The bells of Eldoria rang at noon.
Not in joy.
Not in victory.
They rang slow and heavy—each sound dragging sorrow through the streets. Black banners were raised upon the stone walls, and people stopped whatever they were doing. Everyone knew what those bells meant.
Another battle had been lost.
And many knights with it.
Elara heard the bells from the forest.
Her hands froze around the bowl she was holding. The herbs slipped, scattering across the wooden floor. Her heart began to pound violently, as if it already knew what her mind refused to accept.
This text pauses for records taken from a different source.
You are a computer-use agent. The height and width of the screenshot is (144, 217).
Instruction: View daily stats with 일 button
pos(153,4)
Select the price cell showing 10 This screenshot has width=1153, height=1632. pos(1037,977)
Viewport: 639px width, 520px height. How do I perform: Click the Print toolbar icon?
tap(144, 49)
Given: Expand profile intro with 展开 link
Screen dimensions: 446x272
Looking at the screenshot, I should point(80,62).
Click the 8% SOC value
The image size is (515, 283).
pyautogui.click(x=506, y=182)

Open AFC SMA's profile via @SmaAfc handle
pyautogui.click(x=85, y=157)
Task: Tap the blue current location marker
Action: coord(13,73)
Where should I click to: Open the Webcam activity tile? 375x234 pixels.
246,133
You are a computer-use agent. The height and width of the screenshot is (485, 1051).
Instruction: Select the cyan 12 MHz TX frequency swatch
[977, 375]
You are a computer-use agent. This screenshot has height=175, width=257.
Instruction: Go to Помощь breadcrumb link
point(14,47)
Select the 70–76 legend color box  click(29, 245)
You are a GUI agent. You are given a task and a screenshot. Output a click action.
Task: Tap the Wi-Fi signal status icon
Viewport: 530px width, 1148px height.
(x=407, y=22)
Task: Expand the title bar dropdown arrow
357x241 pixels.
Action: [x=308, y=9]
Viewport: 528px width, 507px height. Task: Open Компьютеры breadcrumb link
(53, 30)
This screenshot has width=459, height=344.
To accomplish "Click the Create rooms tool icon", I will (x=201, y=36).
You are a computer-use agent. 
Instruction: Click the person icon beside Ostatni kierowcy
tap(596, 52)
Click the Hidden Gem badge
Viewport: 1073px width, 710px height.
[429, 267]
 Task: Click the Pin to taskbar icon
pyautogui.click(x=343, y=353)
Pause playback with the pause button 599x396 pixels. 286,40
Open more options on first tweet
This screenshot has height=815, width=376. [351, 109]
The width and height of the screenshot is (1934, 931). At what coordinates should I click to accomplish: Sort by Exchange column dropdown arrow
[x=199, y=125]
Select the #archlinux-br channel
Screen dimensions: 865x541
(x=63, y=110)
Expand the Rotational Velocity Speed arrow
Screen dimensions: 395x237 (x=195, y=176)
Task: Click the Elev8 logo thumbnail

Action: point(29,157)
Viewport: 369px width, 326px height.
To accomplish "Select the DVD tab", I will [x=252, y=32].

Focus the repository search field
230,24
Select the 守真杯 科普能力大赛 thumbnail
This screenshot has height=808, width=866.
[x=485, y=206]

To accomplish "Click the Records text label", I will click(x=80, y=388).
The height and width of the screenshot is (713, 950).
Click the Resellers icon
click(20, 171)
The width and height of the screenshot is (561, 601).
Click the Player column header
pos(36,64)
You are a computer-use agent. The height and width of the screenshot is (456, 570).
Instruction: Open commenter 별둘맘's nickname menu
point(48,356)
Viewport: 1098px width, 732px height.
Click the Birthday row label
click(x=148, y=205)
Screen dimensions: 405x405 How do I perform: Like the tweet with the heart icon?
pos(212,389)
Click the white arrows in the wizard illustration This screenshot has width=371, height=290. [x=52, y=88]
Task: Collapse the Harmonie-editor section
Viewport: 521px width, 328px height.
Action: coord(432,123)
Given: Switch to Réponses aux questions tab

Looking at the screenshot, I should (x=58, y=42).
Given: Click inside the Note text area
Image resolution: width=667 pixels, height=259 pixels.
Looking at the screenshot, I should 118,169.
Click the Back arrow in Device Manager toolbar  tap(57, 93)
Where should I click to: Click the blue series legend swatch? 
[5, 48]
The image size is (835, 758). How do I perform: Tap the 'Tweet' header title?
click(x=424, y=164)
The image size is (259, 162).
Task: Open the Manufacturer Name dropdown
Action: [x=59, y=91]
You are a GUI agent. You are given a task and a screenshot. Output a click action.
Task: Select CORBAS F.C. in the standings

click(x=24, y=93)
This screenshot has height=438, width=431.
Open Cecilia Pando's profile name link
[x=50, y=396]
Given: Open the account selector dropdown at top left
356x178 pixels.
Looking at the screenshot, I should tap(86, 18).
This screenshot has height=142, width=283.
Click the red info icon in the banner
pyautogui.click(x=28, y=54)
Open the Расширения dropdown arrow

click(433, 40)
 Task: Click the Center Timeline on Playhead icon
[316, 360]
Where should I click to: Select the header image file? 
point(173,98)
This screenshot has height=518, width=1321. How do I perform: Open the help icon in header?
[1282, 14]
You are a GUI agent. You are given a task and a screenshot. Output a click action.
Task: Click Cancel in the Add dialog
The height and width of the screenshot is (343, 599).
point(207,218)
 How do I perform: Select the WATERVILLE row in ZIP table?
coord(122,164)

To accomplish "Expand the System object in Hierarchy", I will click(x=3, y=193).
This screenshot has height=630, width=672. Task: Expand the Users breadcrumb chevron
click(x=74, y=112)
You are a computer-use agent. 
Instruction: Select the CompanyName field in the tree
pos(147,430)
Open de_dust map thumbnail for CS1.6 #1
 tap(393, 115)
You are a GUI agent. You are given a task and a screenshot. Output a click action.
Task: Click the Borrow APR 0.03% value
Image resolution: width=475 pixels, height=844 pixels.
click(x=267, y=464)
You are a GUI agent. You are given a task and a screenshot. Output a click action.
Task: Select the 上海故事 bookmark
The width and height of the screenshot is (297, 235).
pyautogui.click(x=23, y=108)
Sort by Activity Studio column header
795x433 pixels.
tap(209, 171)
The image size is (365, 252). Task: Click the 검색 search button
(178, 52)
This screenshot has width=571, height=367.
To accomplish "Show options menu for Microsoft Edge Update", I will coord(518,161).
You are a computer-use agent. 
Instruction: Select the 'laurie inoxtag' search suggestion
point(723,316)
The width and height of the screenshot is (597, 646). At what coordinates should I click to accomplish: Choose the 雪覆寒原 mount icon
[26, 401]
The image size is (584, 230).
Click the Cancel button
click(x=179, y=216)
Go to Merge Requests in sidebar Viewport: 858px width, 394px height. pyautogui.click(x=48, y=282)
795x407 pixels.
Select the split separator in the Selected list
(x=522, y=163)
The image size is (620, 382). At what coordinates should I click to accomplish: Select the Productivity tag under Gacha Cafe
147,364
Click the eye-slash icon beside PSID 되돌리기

"No," she whispered. "Please… no."
She ran.
The capital was crowded with grieving families. Mothers cried openly. Wives clutched letters pressed into their palms by silent soldiers. Names were being read aloud—each one slicing through the air like a blade.
Elara stood at the edge of the crowd, breath shallow.
One by one, the names fell.
She waited.
And waited.
Every second felt like a year.
Then the commander's voice cracked.
"Sir Alaric Vayne… missing in battle."
The world tilted.
Missing.
Not dead.
Not alive.
Just… gone.
Elara felt her knees weaken. She held onto a stone pillar to stay upright. Missing meant no body. No proof. No farewell.
Only endless hope mixed with endless fear.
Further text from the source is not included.